***** DATA LISTING

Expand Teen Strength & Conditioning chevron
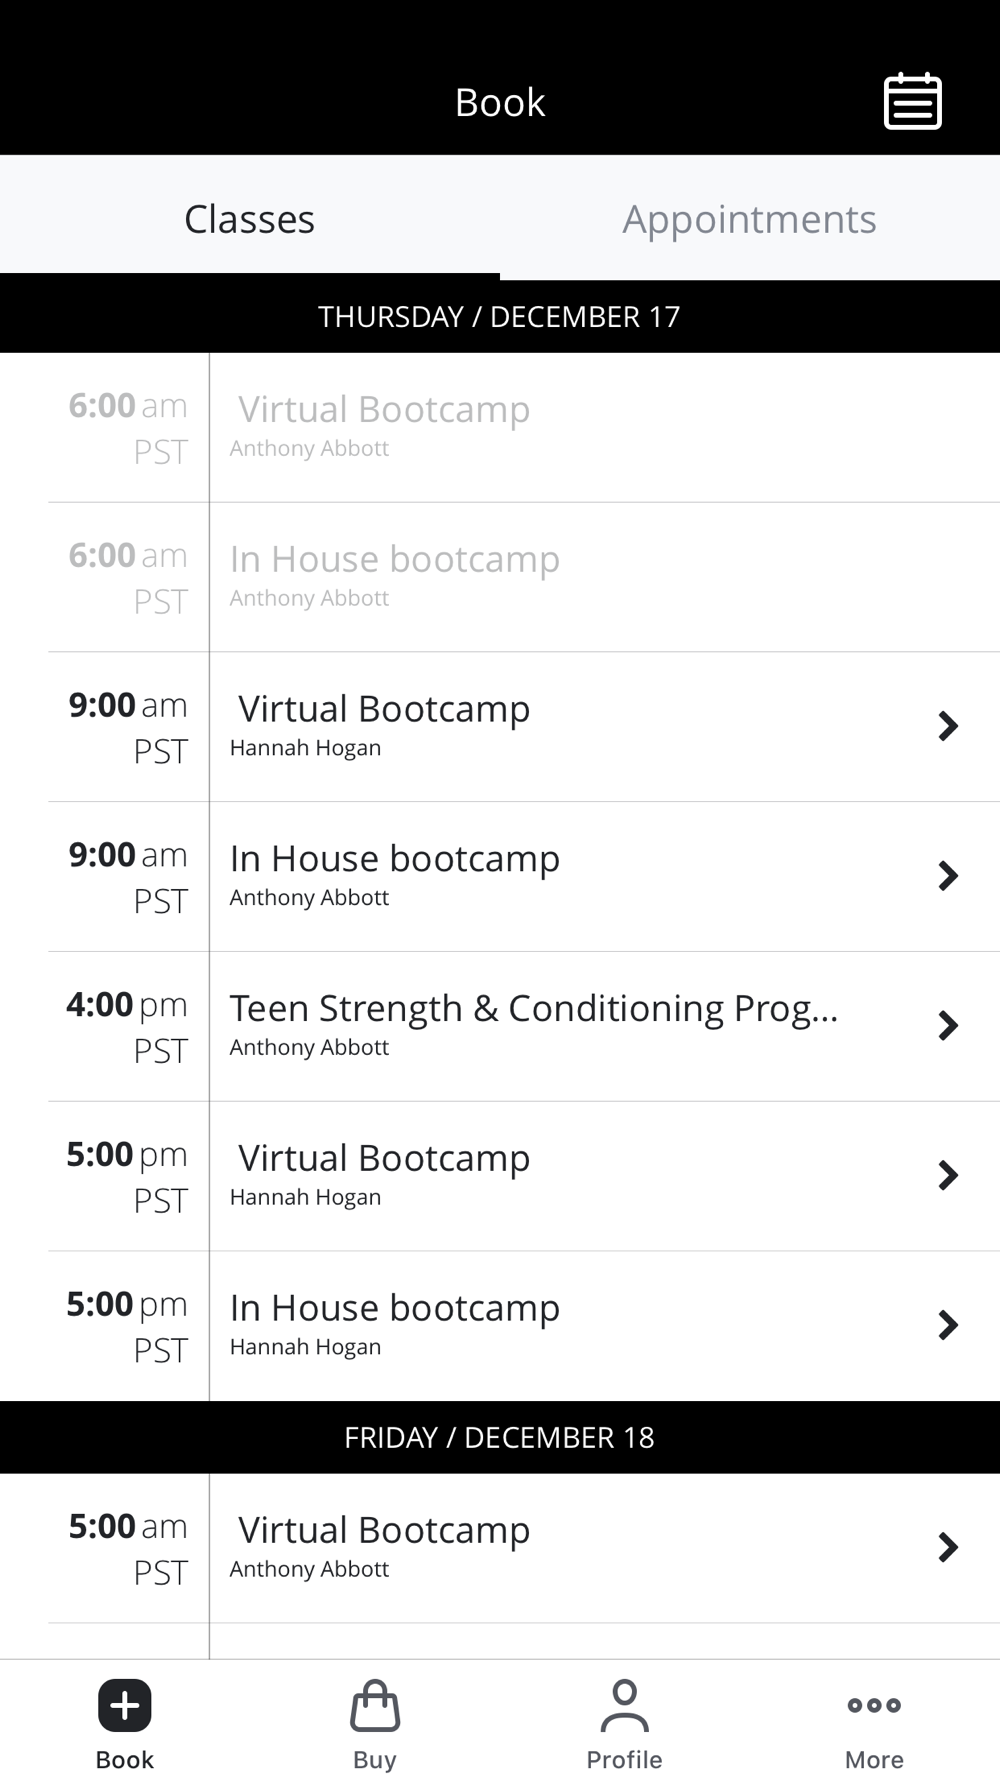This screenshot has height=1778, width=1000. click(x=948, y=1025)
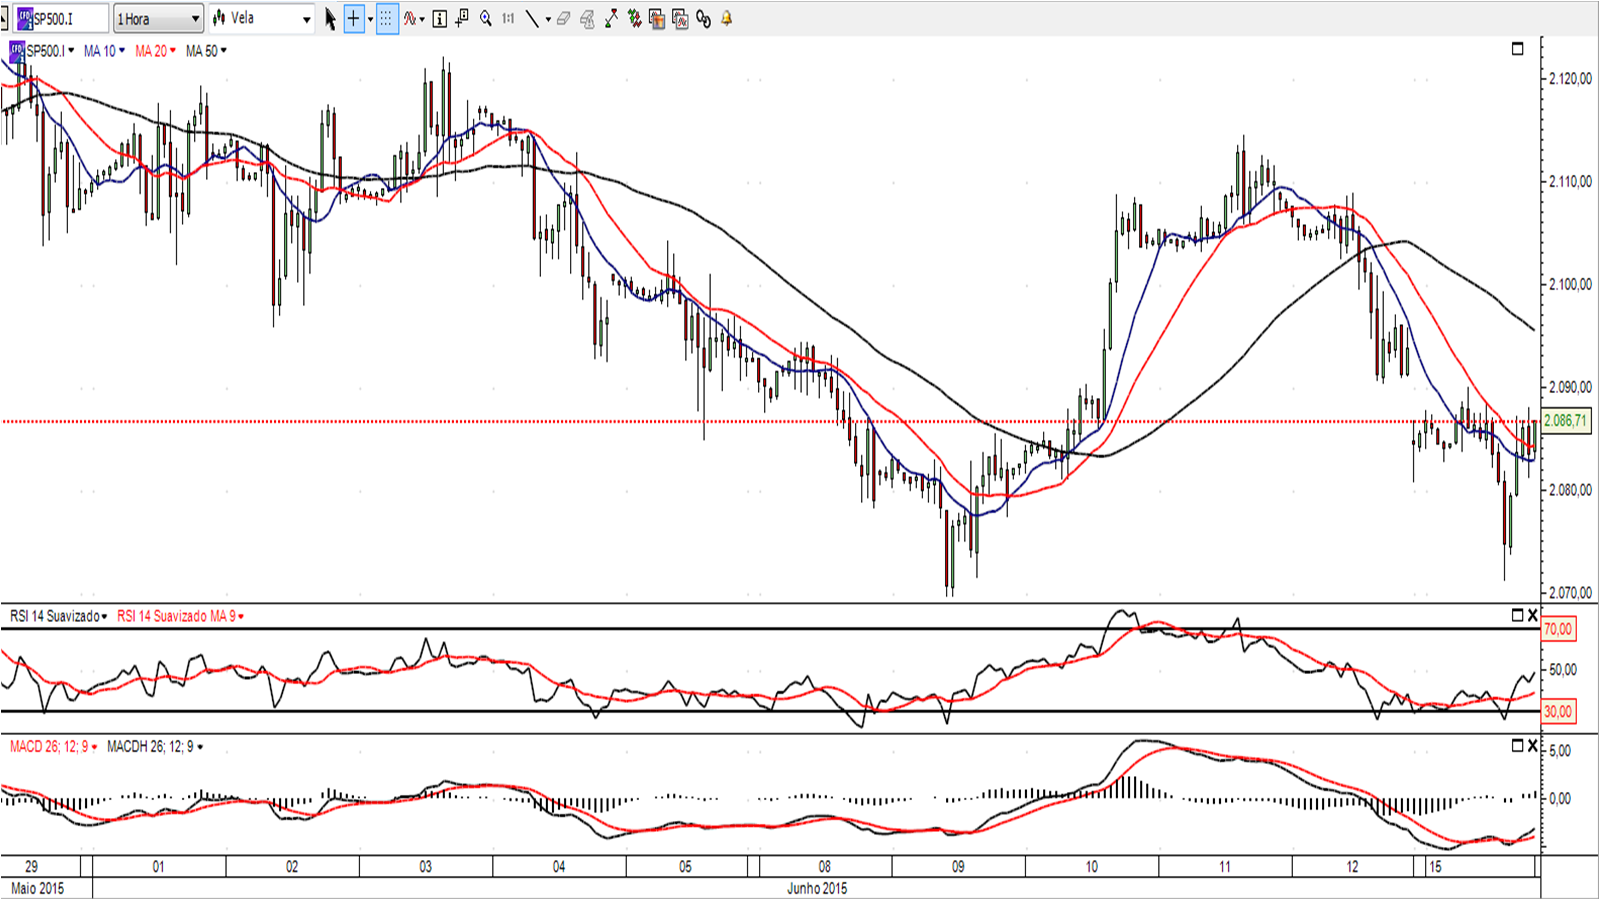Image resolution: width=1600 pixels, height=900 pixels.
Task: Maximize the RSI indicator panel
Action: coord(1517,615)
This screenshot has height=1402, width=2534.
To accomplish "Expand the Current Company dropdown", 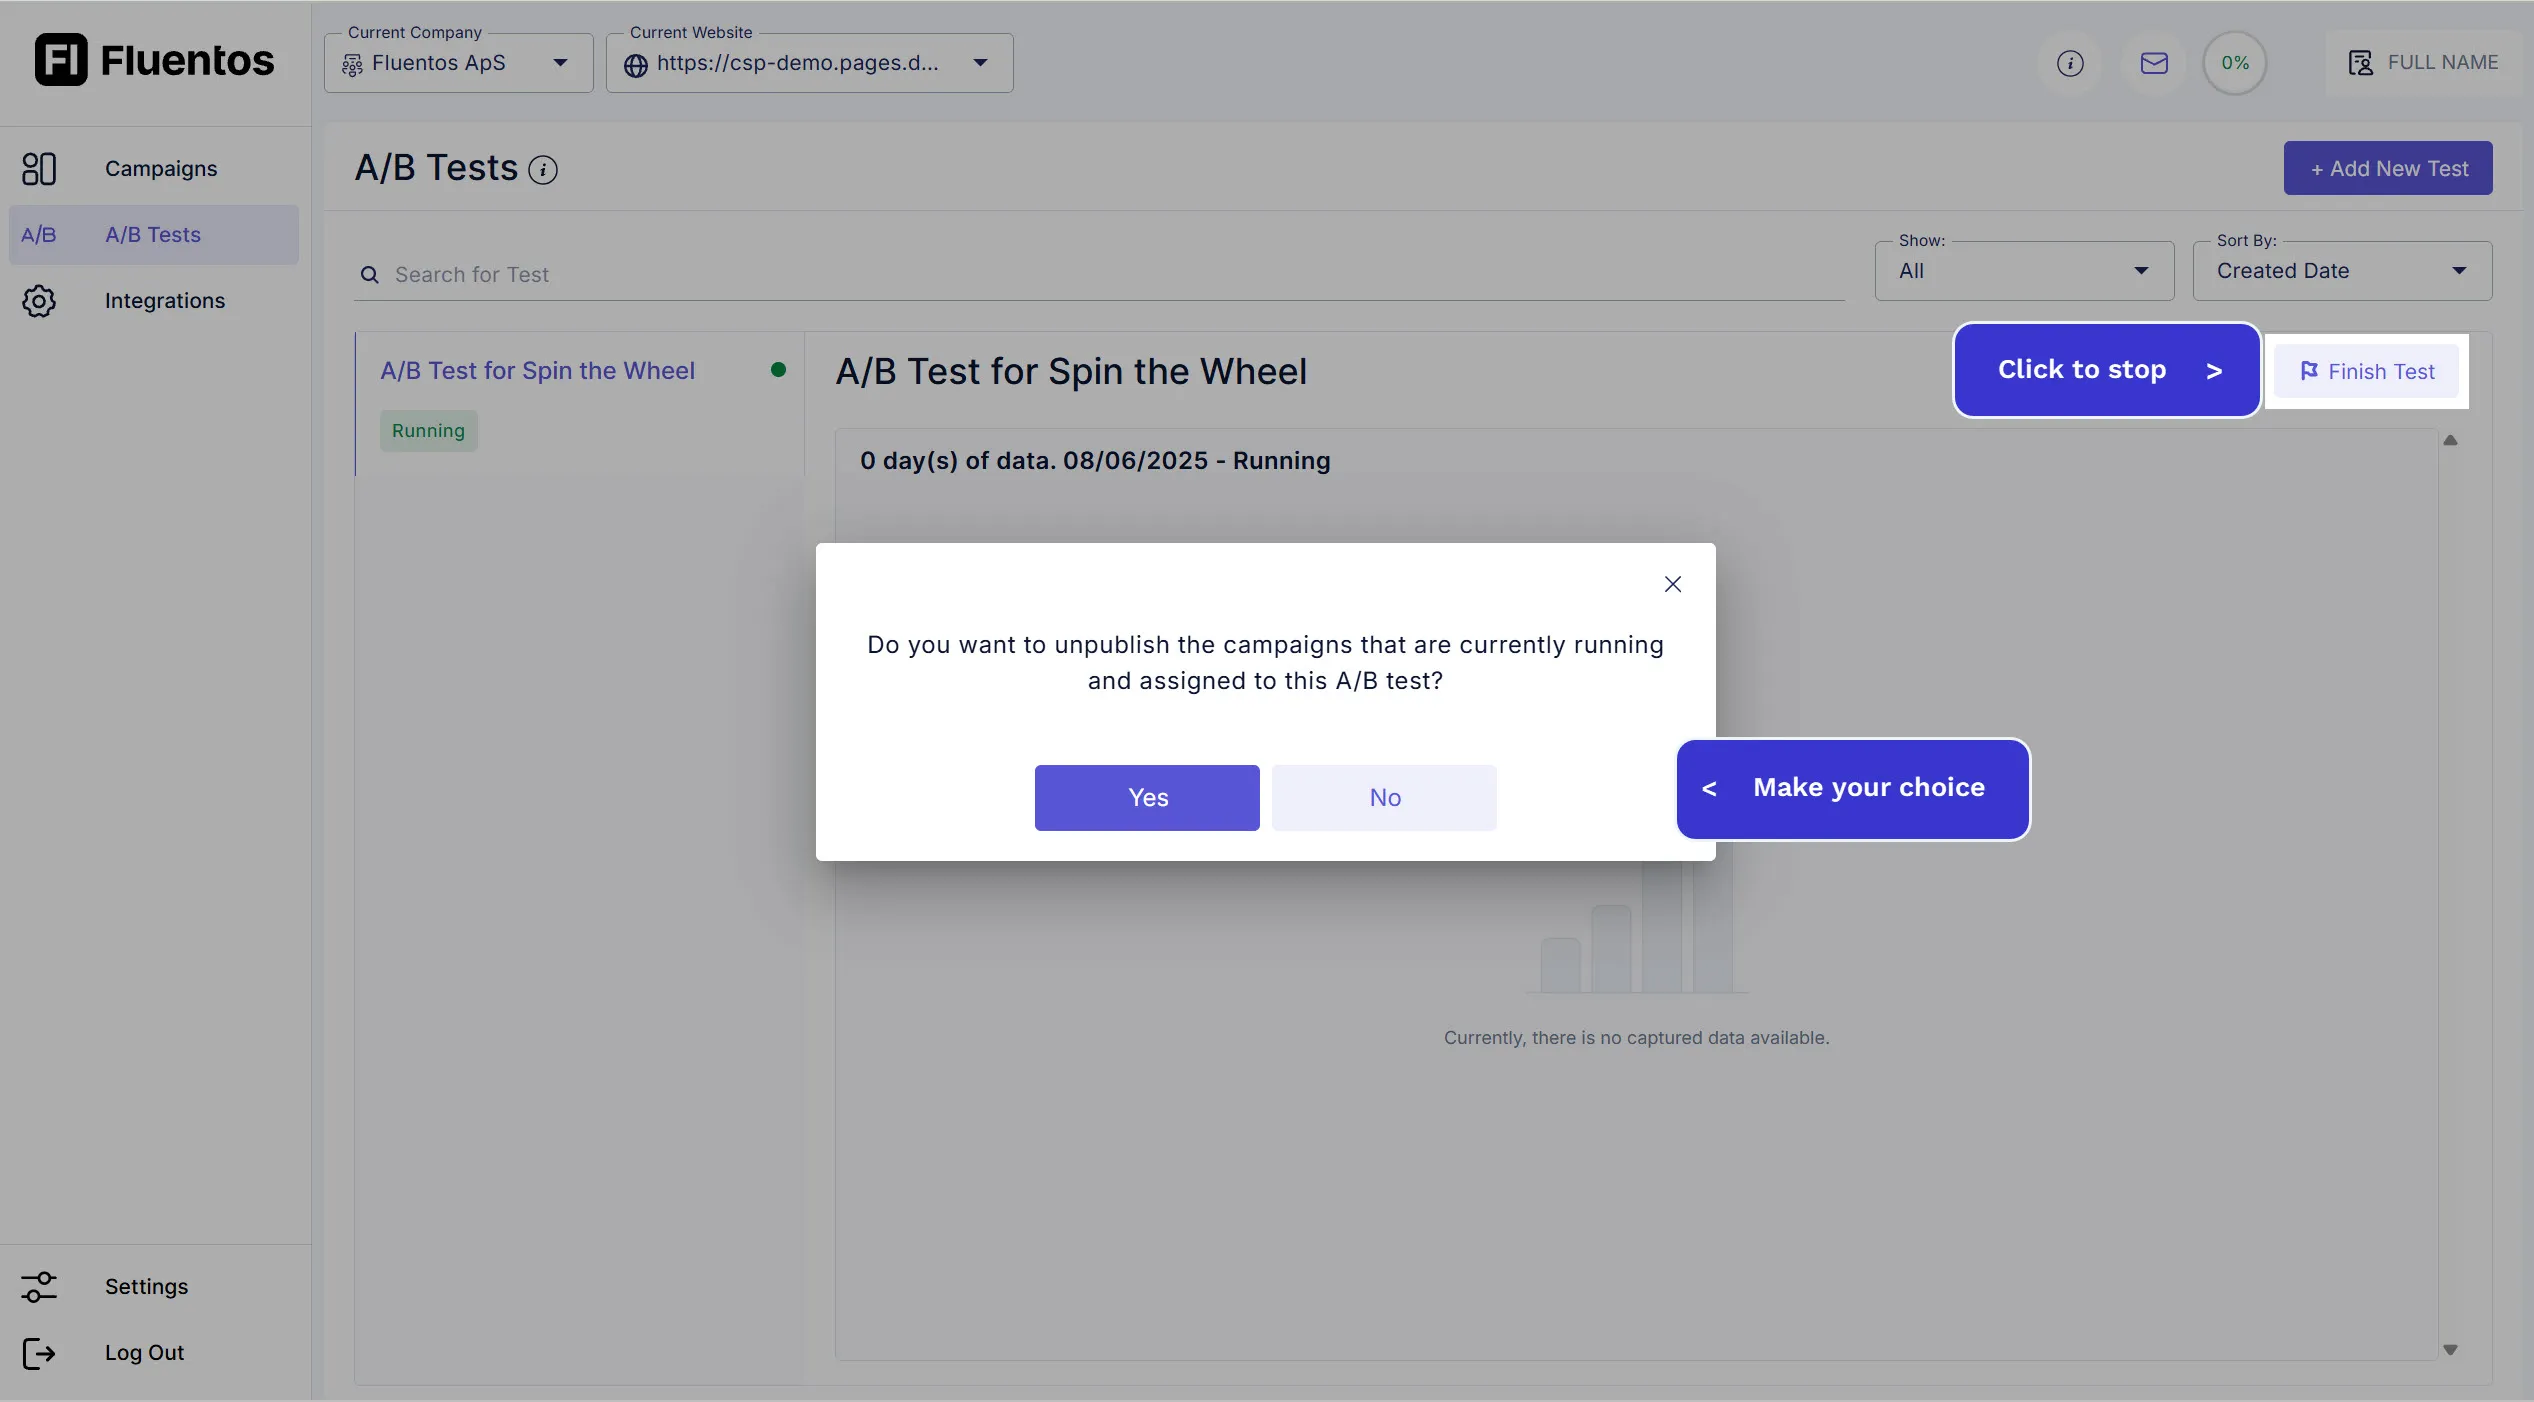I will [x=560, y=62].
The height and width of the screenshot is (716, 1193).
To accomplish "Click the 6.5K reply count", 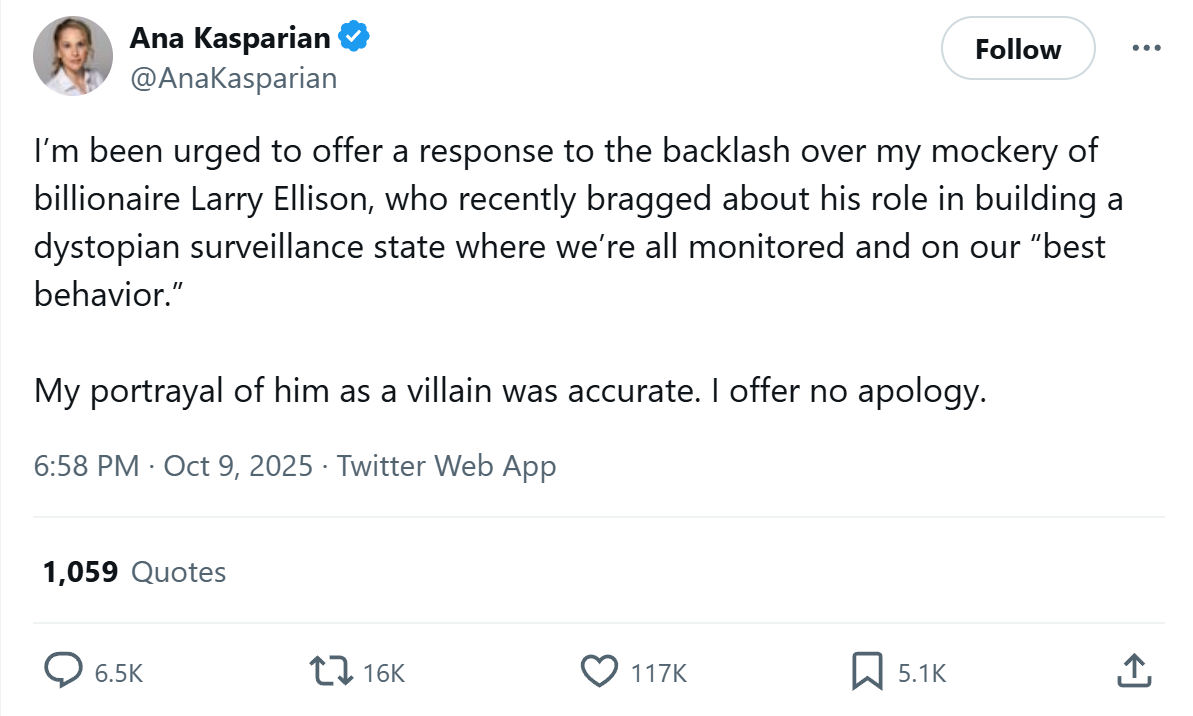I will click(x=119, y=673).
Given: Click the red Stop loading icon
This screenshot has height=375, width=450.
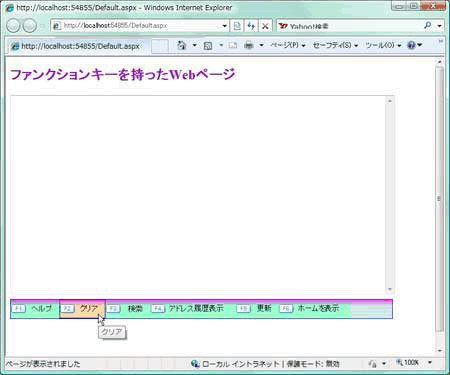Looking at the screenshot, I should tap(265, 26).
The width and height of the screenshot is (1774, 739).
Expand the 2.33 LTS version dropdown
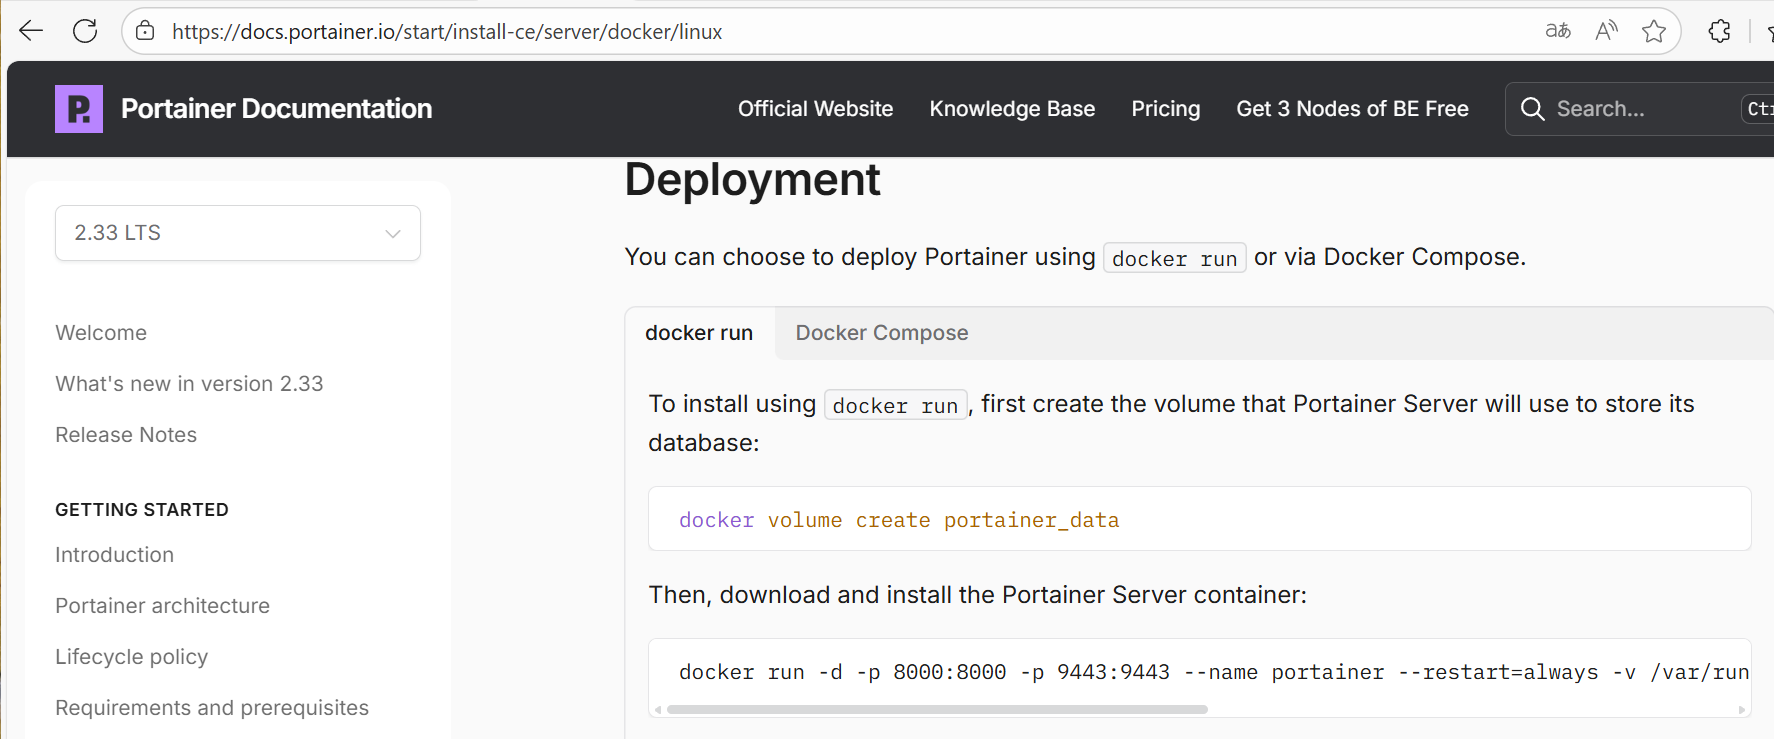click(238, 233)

**********

### DO THIS:
Copy out word for word the rows from the one containing "The width and" through the end of the rows, both ends included, leaving the pictures out of your answer.

### SOLUTION BELOW:
The width and height of the screenshot is (1774, 739).
Expand the 2.33 LTS version dropdown
click(238, 233)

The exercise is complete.